Di Kabupaten Rokan Hilir ada suatu acara perayaan yang dilakukan oleh masyarakat etnis Tionghoa. Acara tersebut dinamakan dengan perayaan Go Cap Lac atau Ritual Bakar Tongkang.

Ritual Bakar Tongkang merupakan kisah pelayaran masyarakat keturunan Tionghoa yg melarikan diri dari penguasa Syiam pada abad ke-19 yang dipimpin oleh Ang Mie Kui. Mereka membawa patung Dewa Kie Ong Ya dan lima patung dewa lainnya, di mana panglimanya disebut Tai Sun Ong Ya. Patung-patung dewa ini mereka bawa dari Tiongkok, Fujian, China.

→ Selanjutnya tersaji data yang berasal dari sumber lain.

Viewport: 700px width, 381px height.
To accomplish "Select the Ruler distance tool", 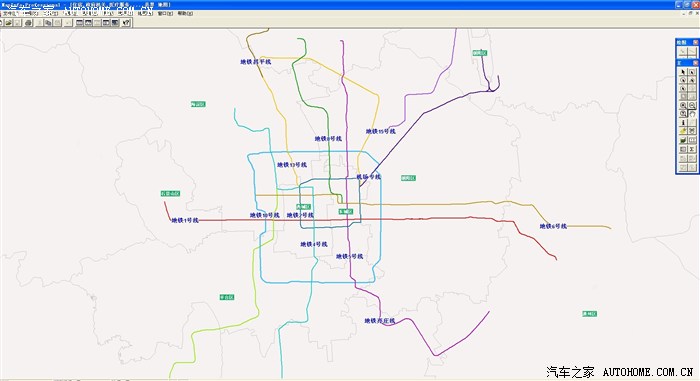I will pyautogui.click(x=692, y=140).
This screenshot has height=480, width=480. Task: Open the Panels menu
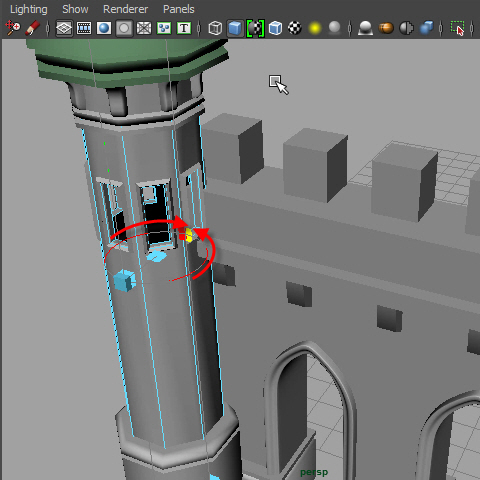pos(179,9)
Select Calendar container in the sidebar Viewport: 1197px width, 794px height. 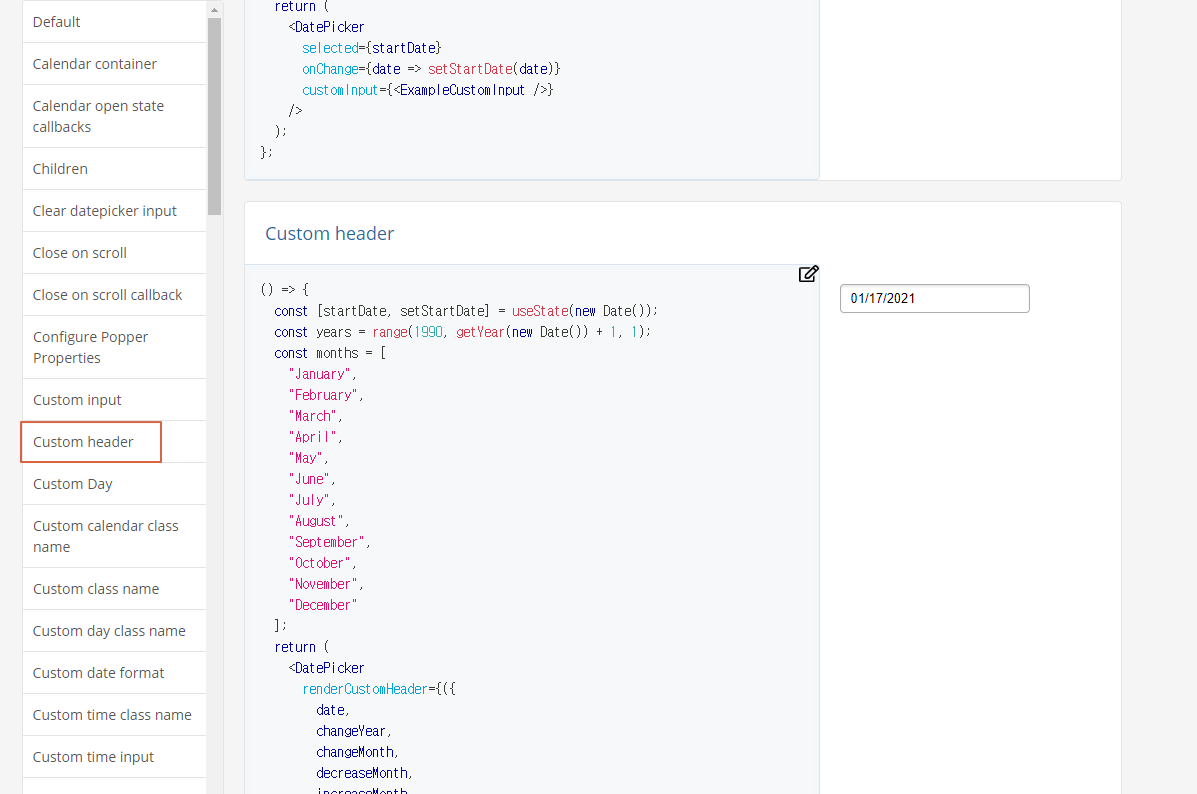(94, 63)
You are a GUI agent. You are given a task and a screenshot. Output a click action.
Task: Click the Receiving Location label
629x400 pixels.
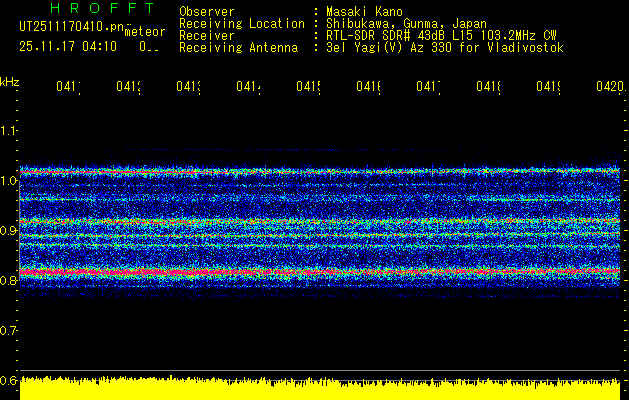pyautogui.click(x=242, y=23)
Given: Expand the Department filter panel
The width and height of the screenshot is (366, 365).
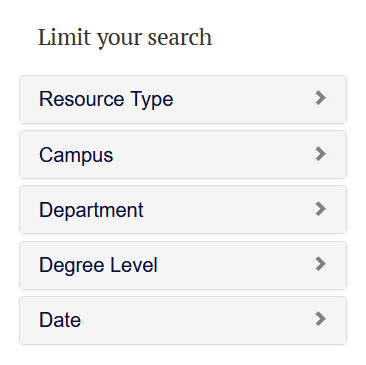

Menurut keyakinan mereka bahwa dewa tersebut akan memberikan keselamatan dlm pelayaran, hingga akhirnya mereka sampai di Bagansiapiapi dan menetap sampai sekarang.

Untuk mensyukuri keselamatan dan keberhasilan yang mereka peroleh dari hasil laut sebagai mata pencaharian utama, maka mereka melakukan perayaan Go Cap Lac dgn membakar Tongkang yg dibuat dari kertas yang dilakukan setiap tahun.

Go Cap Lac berarti Bulan ke 5 tanggal 16 tahun Imlek. Karena pada tanggal tsb merupakan hari pertama mereka menginjakkan kakinya di Tanah Bagansiapiapi.

Beberapa sumber lain menyebutkan bahwa Ritual Bakar Tongkang adalah ritual pemujaan untuk memperingati hari ulang tahun Dewa Kie Ong Ya (Dewa Laut).

Ritual Bakar Tongkang adalah wisata budaya unggulan Provinsi Riau dari Kabupaten Rokan Hilir (Rohil) yang telah menjadi wisata nasional bahkan internasional.

Pada zaman Soeharto upacara seperti ini sempat dilarang, tetapi kemudian diaktifkan kembali di era Gus Dur sampai sekarang ini.